Surface Processes on Airless Planetary Bodies: Quantifying the Effects of Regolith Mixing on the Lunar South Pole and Ejecta Deposition on Ceres

Abstract

In airless planetary bodies, impact cratering is the dominant geologic processes that modifies and evolves their surface. Therefore, studying impact craters on airless planetary bodies contributes to a better understanding of how surface materials in our solar system have evolved and are evolving throughout time. Water is an important material in our solar system because it plays a critical role in life. On airless planetary bodies, such as the Moon and Ceres, water ice is observed in permanently shadowed polar regions. One of the major sources for water in our solar system has been asteroids and comets, which deliver water during impact cratering events. However, the relationship between water and impacts in airless planetary bodies remains poorly understood. Thus, this study aims to quantitatively constrain the relationship between water and impacts and their implications to impact-related deposits. Through measurements of simple craters within and outside large complex crater systems, this research seeks to quantify two impact processes: regolith mixing by breccia lensing; and ejecta blanketing.

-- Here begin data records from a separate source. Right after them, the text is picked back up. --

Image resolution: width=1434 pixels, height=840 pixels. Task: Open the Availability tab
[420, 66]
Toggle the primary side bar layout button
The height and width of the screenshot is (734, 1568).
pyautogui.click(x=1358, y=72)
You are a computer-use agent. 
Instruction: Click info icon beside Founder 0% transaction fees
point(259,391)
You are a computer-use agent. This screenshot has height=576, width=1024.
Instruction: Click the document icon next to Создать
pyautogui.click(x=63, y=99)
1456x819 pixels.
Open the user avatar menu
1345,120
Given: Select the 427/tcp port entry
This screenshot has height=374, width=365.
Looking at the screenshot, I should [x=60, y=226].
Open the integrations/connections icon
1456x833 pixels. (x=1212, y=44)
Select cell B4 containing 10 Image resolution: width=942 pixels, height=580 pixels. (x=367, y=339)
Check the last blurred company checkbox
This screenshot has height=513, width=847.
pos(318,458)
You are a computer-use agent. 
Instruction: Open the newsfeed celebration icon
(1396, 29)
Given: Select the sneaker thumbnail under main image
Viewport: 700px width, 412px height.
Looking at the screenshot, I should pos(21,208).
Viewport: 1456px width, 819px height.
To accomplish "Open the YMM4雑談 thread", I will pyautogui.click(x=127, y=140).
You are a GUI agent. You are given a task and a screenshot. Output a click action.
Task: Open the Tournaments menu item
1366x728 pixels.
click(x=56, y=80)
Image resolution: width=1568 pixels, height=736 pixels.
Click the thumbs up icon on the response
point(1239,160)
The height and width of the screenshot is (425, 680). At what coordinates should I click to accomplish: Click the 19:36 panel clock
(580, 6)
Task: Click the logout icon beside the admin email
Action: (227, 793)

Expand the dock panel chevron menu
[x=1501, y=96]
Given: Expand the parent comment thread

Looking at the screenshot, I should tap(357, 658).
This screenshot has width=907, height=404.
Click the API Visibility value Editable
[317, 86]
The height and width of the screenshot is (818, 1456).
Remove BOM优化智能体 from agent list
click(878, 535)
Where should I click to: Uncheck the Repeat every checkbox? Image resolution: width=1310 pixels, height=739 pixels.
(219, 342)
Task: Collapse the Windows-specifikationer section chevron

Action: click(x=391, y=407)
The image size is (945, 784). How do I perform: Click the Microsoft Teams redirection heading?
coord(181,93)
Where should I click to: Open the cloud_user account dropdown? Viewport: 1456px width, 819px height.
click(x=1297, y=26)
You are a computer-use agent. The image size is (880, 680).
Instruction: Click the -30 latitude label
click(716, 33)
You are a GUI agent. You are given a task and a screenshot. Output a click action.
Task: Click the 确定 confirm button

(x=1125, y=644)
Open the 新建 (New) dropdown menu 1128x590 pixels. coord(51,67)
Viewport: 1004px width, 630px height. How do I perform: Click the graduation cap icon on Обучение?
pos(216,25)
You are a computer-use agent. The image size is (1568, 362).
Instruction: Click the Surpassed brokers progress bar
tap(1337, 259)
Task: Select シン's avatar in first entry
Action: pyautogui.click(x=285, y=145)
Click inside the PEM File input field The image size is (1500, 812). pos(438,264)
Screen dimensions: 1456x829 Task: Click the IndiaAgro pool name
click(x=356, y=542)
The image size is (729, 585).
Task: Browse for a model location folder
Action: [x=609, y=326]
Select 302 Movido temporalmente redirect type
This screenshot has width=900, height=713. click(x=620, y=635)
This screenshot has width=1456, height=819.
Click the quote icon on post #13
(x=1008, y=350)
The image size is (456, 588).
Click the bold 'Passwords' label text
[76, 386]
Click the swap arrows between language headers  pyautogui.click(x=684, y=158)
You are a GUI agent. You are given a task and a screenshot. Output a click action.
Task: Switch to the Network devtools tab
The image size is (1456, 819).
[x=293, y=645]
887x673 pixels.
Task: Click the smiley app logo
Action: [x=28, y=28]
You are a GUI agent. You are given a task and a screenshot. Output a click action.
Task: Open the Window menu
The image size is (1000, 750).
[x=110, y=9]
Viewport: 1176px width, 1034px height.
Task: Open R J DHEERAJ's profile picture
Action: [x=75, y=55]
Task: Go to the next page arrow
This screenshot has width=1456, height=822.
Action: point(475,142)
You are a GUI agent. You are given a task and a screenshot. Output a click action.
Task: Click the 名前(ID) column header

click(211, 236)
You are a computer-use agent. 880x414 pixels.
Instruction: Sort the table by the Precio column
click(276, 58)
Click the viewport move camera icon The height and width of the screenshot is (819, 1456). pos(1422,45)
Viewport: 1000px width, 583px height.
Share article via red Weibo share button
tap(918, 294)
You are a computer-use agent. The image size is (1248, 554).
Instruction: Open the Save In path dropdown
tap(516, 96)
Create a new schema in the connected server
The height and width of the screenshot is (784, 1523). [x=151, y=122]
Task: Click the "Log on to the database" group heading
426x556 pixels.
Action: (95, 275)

First, on the lunar south pole, Haworth, Shoemaker, and Faustini, three ancient complex craters, which host water ice in their floors, were selected to investigate the role of regolith mixing to water concentrations at depth. And second, on Ceres, five complex craters were selected to quantify their ejecta deposit thicknesses to investigate the influence of water towards ejecta deposition. On lunar south pole, using crater distributions and regolith mixing modeling, crater floor subsurface water concentrations range from ∼0.1 to 0.2 wt. % at ∼11 to ∼40 m, implying that regolith mixing leads to water removal rather than preservation at depth. On Ceres, based on ejecta scaling relationships and a covariance ellipse approach, ejecta thicknesses range from ∼3 to 73 m and ∼96 to 223 m around complex craters and at their rim crest localities, respectively. Fluidization from subsurface water ice meltwater causes thin ejecta deposits on Ceres. Research on the Moon and Ceres are reported herein as separate chapters in the present dissertation, and in both instances, these investigations provide new constraints for better understanding of the evolution and role of water beyond the Earth.